The huge blue lobster is fine

Photo via AP/Bill Sikes

There is absolutely zero risk of melting for the New England Aquarium’s huge blue ice lobster, which is a delight.

You can walk/skate on ponds

If you can stand the cold for a little while, head on down to the Boston Public Garden, where the pond is deeply, supremely frozen. Go ahead and walk and/or skate on that pond, or any pond, really. As an expat from a nation where backyard ice hockey rinks outnumber swimming pools, I can definitely appreciate a pond frozen solidly enough to skate on it. Bundle up and do that, too.

Crowd control

Have some errands to run? You’re in luck. No one is doing anything because no one wants to be outdoors. If you hate crowds and have a supersize scarf, this cold snap is all kinds of good for you.

Otherworldly ice pics

Cool, right? We rounded up the best photography of the cold snap here.

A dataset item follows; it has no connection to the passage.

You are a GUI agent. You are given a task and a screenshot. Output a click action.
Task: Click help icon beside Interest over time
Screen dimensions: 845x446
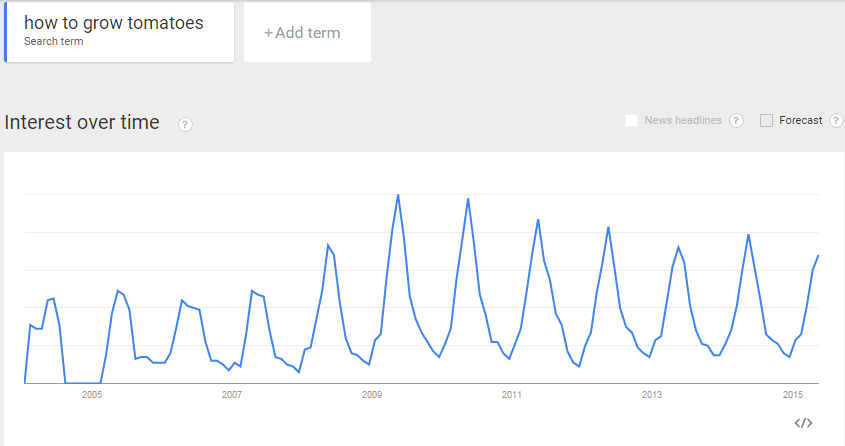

New Year’s Eve is kind of a bummer anyway

If you wanted to stay home anyway (which, and there is abundant evidence for this, you should), the cold air ruining the festivities was actually for the best.

Beaches look cool, too

Unusual phenomena 

A fire burns on the side of an icy street

Photo via Boston Fire Department/ Twitter

We get to bear witness to public utilities not just breaking and failing, but doing so in impressive and spectacular ways. Like the deep freeze that badly damaged the dock for the Hingham ferry, or the gas line fire in Roslindale that crews were forced to let burn for two straight days to prevent widespread outages.

Clearly these aren’t good things. But they’re interesting.

By the way, Niagara Falls just…froze. So do bubbles. What a world.


It’s a wonky term used exclusively by meteorologists and weather nerds, and it essentially means a rapid drop in temperature over the ocean that leads to a quick-forming powerful storm that goes off like a, well, bomb. It happens about every other year, according to the National Weather Service, but it’s getting a lot of attention at the moment. We’re talking about “bombogenesis” because in the midst of an historic stretch of bone-chilling cold, a storm that fits this mold is predicted for Thursday and could bring snow and punishing wind to the eastern part of the state.

Move over polar vortex, it’s bombo’s time to shine.


When others who planned to dunk themselves in the frigid ocean on New Year’s Day quit, Scituate polar plungers did not. According to the Patriot Ledger, about 30 showed up at Humarock Beach to take part in the beloved tradition, cold snap be damned. Fifty others showed up to do the same in North Weymouth, but there was “nowhere to plunge… frozen solid.” Why would they do this? It’s not clear. But this is pure, unadulterated bravery, and you have to respect that.